One very specific promise yet to be realized is the totally new physical body that will be given to us when we are ultimately glorified with Christ. The Apostle Paul describes this body in 1 Corinthians 15:42-44, “So also is the resurrection of the dead. It is sown a perishable body, it is raised an imperishable body; it is sown in dishonor, it is raised in glory; it is sown in weakness, it is raised in power; it is sown a natural body, it is raised a spiritual body. If there is a natural body, there is also a spiritual body.” Here we learn of four characteristics of our resurrection body, which will one day replace the body of death that our spirit now calls home.
- It will be imperishable. Our present body “is sown…perishable,” that is, continually subject to corruption and decay. But our resurrection body will be “an imperishable” one, no longer subject to disease, aging, or death. Of this, Wayne Grudem writes in his systematic theology: “The fact that our bodies will be ‘imperishable’ means that they will never grow old or ever be subject to any kind of sickness or disease.” They will be completely healthy and strong forever. Moreover, since the gradual process of aging is part of the process by which our bodies now are subject to ‘corruption,’ it is appropriate to think that our resurrection bodies will have no sign of aging, but will have the characteristics of youthful but mature manhood or womanhood forever…Our resurrection bodies will show the fulfillment of God’s perfect wisdom in creating us as human beings who are the pinnacle of his creation and the appropriate bearers of his likeness and image. In these resurrection bodies we will clearly see humanity as God intended it to be.” At the final resurrection the effects of sin will finally be no more. As sin naturally leads to death, and death results in decay, so the resurrection will instantly reverse this process forever.
- It will be glorious. Our present body “is sown in dishonor.” This is another way of saying it is common. But our future body will be “raised in glory.” It will be glorious. This seems to indicate that there will be a brightness of splendor about our resurrected bodies. In Daniel’s vision of the final resurrection, believers “shine brightly like the brightness of the expanse of heaven, and those who lead the many to righteousness, like the stars forever and ever” (Daniel 12:3). When speaking of believers after the final judgment, Jesus said, “Then THE RIGHTEOUS WILL SHINE FORTH AS THE SUN in the kingdom of their Father” (Matt 13:43). When the disciples witnessed the transfiguration of Jesus, “His face shone like the sun, and His garments became as white as light” (Matt. 17:2). There will be something gloriously beautiful about our resurrection body.
- It will be powerful. Our present body “is sown in weakness.” It is without strength. It easily succumbs to suffering. In 2 Corinthians 13:4 the same word is used to refer to the physical sufferings of Jesus. But our future body will be “raised in power.” It will be filled with ability and might from God. Twice, Jesus visited the disciples at their particular gathering place, first on the evening of that first resurrection day and then again eight days later.
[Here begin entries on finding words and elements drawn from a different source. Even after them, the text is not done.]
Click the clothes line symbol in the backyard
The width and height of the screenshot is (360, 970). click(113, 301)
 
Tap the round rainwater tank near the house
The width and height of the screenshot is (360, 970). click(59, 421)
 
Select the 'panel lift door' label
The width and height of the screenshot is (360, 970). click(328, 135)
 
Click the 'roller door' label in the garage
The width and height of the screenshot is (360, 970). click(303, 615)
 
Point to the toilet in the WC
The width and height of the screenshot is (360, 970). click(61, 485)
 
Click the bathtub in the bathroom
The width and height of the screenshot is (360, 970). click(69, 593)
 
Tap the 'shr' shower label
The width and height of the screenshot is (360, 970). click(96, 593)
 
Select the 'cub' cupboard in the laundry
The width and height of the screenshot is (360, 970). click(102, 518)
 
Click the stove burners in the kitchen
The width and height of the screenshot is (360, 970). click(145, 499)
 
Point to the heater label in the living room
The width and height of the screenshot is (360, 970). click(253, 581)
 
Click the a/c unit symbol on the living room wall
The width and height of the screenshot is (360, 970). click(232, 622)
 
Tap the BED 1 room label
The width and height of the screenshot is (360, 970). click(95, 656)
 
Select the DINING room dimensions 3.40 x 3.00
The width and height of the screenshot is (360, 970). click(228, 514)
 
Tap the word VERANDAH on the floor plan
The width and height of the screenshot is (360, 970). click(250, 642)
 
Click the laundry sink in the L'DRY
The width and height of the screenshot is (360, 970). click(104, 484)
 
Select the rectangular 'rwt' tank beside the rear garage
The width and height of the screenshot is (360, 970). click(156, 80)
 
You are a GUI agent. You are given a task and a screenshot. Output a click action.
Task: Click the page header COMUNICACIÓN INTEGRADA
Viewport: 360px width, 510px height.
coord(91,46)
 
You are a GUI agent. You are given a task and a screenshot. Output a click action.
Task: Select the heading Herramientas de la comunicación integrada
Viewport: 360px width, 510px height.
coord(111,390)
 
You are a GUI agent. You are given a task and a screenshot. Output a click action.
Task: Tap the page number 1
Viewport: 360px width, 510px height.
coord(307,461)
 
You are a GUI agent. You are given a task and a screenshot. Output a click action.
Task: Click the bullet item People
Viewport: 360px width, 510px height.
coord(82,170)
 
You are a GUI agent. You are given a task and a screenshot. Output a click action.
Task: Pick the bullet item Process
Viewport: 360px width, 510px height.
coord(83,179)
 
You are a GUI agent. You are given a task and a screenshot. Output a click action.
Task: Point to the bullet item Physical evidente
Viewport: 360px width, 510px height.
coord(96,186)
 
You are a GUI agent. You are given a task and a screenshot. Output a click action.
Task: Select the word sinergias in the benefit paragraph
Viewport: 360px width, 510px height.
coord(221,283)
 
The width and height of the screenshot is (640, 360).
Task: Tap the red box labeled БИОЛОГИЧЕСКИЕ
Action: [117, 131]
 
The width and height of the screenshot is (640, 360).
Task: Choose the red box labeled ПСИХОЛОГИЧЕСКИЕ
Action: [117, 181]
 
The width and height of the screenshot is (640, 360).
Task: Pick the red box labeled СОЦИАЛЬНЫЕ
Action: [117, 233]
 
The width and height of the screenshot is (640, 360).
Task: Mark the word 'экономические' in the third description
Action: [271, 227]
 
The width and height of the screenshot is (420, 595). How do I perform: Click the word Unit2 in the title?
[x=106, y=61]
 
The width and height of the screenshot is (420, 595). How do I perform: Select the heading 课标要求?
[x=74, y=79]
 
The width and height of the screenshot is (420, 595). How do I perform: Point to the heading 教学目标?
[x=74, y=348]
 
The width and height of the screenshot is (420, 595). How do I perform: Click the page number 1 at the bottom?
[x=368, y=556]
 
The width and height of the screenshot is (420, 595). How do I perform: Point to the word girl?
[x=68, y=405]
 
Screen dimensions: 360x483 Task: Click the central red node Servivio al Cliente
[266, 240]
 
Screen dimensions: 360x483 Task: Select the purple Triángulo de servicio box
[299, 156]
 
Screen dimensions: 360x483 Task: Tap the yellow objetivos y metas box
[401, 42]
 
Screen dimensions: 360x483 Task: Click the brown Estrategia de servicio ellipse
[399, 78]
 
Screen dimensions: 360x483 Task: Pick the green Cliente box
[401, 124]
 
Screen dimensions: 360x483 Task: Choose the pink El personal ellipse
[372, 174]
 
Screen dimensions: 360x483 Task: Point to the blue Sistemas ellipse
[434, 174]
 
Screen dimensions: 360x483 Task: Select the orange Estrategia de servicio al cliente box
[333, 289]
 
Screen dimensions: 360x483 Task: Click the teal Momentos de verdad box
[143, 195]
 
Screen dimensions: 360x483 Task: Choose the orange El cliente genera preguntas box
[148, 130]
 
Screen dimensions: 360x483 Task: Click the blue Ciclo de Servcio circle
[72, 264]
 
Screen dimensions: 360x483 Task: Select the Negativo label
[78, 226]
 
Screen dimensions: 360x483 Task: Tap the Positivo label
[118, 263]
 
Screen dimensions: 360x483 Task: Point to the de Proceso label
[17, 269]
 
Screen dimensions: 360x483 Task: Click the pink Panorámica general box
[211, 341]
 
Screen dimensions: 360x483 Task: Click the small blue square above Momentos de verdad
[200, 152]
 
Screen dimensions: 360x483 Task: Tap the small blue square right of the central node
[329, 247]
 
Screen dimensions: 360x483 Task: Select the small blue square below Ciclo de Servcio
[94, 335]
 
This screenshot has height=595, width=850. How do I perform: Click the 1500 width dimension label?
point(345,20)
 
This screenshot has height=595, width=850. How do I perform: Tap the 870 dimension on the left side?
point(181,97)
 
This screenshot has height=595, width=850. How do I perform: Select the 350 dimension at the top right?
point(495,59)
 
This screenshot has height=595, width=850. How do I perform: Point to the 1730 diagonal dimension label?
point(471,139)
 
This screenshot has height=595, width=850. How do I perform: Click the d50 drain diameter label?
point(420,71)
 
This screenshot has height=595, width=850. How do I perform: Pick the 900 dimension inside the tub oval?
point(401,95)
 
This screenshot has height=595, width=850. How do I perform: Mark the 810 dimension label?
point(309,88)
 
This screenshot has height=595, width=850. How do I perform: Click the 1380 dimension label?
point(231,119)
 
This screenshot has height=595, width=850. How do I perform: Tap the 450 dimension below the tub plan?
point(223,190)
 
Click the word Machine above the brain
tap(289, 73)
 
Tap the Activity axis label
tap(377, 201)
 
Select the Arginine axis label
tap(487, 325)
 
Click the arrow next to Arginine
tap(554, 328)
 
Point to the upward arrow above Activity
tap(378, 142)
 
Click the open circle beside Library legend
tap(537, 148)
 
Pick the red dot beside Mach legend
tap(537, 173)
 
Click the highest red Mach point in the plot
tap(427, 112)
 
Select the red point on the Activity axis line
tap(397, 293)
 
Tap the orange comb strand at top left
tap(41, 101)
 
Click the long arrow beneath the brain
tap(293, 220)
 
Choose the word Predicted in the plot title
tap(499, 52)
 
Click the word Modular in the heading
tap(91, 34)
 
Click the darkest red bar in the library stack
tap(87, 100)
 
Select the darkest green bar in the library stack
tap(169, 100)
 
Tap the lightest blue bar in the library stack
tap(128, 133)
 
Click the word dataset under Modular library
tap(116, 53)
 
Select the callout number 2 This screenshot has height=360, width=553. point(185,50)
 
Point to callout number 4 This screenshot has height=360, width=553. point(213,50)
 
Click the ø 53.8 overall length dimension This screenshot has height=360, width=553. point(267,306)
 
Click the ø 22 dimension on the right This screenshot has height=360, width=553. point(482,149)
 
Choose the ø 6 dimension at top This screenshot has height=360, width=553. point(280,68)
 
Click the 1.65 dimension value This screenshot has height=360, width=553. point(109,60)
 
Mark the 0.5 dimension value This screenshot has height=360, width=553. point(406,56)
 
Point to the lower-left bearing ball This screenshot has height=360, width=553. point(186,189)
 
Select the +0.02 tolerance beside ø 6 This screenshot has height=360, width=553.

On both occasions, without explaining how Jesus physically got into the room (For example, it does not say something like “He walked through the wall”), John makes it clear that He stood in their midst, while on both occasions “the doors were shut” (John 20:19, 26). No matter how He did this it seems His resurrected body no longer had any limitations of physical weakness.
- It will be spiritual. Our present body “is sown a natural body.” It is under the control of the flesh. But our future body will be “spiritual.” This is not spiritual in contrast with physical for Jesus’s resurrected body was indeed physical. His wounds were visible and touchable (Luke 24:39). He walked, talked, and ate breakfast with His disciples (Luke 24:43). Likewise, our resurrected bodies will be physical, but instead of being under the influence of sinful flesh, they will be completely under the control of the Holy Spirit. In our resurrected bodies the command be controlled by the Holy Spirit will be a constant reality.
As we endure physical suffering, as part of living in a fallen world, let us who truly know Christ keep a laser-beamed focus on the future hope of the resurrection. This is one of the profound blessings that—in the regenerate and God-centered heart—grows from living with long-term disease and physical disability. Physical suffering is unique in its ability to pry our eyes off of the here-and-now and redirect them to the hereafter. And this is good.